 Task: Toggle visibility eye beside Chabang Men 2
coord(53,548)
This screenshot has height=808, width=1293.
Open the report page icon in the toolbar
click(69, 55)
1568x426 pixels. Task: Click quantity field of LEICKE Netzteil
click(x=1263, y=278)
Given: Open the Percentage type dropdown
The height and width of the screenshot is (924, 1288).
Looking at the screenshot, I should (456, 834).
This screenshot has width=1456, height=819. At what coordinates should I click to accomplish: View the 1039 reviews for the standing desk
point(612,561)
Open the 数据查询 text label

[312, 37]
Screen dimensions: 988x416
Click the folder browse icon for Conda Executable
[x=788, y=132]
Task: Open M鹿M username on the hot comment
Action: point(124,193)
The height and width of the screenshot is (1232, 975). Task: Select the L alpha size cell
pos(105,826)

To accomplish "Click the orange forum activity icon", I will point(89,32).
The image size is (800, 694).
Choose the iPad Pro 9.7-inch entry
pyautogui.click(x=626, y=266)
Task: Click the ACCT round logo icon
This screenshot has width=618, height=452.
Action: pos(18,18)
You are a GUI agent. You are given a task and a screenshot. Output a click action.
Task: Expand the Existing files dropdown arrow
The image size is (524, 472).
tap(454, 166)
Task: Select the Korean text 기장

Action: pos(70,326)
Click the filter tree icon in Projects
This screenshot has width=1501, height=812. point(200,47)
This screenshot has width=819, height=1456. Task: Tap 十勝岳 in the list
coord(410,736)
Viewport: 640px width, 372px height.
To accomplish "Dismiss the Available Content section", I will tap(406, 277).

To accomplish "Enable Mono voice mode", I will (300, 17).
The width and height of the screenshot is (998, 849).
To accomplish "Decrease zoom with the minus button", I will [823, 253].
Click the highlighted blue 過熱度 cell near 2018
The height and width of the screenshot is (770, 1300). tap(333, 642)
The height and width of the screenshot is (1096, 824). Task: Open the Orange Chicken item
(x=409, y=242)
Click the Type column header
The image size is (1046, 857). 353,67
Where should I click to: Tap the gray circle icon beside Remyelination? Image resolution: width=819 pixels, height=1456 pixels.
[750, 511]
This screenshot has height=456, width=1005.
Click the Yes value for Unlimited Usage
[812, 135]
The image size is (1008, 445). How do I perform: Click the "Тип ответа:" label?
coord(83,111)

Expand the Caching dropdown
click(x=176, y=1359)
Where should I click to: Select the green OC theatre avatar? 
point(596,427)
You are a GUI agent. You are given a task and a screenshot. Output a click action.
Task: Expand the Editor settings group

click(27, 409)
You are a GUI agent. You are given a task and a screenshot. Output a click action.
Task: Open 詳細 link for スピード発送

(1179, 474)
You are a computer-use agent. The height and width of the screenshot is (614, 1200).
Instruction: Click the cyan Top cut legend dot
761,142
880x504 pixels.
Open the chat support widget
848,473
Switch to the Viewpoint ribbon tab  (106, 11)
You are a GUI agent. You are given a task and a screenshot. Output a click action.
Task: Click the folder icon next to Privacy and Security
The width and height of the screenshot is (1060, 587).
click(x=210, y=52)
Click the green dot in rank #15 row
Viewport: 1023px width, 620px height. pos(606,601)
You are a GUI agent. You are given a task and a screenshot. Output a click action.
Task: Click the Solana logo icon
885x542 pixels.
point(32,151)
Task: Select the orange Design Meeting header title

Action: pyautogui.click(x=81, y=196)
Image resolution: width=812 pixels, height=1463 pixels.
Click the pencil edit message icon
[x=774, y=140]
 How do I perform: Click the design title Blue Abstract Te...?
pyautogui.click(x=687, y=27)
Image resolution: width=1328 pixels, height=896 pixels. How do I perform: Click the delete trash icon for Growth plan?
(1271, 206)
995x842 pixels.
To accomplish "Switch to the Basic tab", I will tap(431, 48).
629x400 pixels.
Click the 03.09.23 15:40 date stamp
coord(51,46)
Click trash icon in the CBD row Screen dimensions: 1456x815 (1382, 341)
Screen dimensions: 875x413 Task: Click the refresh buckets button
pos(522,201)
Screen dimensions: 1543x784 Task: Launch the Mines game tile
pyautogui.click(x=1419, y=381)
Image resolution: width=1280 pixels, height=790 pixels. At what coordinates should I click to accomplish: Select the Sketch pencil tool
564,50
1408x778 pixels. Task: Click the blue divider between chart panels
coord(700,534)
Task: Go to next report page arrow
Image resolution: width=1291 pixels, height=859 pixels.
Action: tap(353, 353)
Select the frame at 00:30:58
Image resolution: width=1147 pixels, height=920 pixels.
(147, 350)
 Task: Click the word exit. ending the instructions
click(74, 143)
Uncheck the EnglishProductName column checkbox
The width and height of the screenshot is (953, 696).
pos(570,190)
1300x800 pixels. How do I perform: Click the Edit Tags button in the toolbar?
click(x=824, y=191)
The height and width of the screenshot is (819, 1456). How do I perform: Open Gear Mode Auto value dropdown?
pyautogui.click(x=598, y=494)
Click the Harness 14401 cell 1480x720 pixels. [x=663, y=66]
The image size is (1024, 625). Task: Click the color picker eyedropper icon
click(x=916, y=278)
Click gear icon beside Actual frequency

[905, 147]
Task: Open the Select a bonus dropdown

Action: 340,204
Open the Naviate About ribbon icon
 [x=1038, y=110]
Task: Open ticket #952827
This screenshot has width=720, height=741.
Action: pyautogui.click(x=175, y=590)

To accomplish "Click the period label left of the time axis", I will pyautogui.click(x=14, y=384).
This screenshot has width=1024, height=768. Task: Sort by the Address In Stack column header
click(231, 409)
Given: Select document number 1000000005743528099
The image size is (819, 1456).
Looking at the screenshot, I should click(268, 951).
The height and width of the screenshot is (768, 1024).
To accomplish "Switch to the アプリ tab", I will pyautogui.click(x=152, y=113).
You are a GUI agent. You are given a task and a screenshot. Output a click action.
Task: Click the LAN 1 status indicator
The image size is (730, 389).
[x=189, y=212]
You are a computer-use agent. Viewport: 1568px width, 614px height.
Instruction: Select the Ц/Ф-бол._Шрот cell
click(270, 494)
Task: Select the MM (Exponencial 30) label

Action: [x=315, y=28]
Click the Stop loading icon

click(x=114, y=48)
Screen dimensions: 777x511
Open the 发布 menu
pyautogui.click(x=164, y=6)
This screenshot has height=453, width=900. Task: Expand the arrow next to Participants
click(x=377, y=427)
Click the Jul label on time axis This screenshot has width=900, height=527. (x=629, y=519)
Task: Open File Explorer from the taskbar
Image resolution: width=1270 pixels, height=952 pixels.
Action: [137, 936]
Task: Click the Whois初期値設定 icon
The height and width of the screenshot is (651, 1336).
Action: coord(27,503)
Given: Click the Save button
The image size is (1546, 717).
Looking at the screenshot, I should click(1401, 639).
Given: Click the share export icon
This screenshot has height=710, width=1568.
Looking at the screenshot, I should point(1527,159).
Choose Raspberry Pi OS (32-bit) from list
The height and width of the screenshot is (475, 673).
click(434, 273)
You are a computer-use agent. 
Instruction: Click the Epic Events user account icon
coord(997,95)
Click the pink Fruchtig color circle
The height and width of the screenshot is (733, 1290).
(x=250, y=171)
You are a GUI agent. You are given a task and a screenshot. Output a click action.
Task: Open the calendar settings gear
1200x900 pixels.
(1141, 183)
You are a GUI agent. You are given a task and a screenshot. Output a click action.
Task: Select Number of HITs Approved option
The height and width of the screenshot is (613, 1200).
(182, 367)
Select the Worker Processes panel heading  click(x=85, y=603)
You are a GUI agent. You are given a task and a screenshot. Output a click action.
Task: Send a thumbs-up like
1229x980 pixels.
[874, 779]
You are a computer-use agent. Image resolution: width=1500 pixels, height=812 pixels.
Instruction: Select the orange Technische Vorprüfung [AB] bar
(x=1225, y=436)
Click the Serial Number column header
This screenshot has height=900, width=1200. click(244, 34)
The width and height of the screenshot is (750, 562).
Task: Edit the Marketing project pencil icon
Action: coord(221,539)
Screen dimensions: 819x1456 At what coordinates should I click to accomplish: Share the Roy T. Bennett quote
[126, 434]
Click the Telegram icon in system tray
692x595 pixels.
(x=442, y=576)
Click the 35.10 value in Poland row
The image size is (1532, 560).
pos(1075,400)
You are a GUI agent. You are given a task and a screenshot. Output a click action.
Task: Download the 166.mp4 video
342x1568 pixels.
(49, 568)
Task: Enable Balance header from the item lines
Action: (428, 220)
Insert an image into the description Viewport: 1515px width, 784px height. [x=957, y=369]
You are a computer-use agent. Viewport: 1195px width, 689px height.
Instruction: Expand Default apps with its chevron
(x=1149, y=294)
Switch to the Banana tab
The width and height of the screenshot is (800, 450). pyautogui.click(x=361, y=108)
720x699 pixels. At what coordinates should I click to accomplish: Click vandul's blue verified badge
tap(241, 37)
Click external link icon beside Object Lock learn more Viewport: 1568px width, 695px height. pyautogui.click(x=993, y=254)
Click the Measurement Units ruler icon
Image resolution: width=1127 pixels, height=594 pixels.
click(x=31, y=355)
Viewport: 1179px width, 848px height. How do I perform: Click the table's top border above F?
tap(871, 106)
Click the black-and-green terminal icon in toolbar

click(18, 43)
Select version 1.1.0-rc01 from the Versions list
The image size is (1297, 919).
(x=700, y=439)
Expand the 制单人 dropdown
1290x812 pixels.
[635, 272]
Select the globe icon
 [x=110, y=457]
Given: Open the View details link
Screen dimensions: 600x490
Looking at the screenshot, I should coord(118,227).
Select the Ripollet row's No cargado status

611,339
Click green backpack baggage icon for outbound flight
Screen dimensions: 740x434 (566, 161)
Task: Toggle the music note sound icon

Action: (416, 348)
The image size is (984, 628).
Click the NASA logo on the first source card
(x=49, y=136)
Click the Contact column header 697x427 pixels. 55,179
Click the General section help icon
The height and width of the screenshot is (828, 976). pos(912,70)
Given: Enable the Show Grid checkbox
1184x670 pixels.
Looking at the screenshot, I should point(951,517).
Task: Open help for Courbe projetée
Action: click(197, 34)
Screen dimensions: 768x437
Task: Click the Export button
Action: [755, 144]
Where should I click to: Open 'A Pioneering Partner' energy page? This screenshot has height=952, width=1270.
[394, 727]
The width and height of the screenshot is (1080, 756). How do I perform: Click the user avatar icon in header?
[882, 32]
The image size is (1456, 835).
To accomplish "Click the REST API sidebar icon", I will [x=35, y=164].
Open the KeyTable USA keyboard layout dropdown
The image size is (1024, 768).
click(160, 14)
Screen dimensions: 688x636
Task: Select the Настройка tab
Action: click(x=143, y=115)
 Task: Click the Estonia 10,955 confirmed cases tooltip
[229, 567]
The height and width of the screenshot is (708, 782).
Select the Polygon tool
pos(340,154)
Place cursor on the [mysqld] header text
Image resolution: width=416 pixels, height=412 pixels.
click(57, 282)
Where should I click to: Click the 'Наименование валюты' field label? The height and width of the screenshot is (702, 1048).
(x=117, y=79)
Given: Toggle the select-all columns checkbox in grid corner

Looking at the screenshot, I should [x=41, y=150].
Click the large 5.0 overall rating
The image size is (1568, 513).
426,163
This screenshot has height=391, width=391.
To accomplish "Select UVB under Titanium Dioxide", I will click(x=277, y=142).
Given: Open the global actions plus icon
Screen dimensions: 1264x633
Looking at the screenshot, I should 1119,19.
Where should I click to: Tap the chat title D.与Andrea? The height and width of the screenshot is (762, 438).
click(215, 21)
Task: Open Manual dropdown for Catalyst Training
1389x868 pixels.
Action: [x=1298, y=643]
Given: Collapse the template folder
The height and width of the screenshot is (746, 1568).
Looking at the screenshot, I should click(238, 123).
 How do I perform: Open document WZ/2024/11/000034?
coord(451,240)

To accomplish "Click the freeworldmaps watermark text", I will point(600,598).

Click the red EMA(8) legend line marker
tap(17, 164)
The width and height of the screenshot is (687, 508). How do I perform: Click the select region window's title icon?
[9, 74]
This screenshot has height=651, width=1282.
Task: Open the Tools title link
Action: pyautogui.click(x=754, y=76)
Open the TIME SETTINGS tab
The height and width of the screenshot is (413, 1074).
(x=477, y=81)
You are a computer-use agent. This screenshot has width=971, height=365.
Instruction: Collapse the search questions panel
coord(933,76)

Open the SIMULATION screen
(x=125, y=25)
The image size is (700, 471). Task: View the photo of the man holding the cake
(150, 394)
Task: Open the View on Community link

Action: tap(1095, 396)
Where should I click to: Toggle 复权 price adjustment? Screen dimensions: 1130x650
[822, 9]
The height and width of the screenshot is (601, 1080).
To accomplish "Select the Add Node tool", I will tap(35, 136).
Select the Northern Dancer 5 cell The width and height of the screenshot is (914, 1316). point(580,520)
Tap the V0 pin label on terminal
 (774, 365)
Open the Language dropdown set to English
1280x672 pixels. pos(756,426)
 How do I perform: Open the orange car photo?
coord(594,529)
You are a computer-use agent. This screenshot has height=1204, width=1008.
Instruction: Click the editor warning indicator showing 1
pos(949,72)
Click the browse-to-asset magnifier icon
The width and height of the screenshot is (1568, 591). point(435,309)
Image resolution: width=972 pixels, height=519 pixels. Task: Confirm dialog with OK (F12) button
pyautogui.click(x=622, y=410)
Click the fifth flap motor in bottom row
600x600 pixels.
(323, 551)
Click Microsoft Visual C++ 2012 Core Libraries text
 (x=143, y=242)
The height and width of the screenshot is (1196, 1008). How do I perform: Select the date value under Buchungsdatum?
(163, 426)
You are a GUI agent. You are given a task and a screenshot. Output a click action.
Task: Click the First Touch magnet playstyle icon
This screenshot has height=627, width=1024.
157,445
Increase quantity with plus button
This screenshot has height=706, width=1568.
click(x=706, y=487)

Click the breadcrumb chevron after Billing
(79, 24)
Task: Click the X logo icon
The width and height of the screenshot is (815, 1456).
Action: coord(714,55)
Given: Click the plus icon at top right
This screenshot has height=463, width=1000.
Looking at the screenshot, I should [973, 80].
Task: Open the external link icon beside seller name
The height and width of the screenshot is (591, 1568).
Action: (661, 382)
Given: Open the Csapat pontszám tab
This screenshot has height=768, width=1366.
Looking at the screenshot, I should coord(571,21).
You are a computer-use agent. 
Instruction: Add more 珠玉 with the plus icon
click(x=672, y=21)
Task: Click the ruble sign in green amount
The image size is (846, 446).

WHAT TO DO -> Copy all lines of the preceding data that hold the word "axis".

RESPONSE TO THE TASK ->
To accomplish "Click the period label left of the time axis", I will pyautogui.click(x=14, y=384).
Click the Jul label on time axis This screenshot has width=900, height=527. (x=629, y=519)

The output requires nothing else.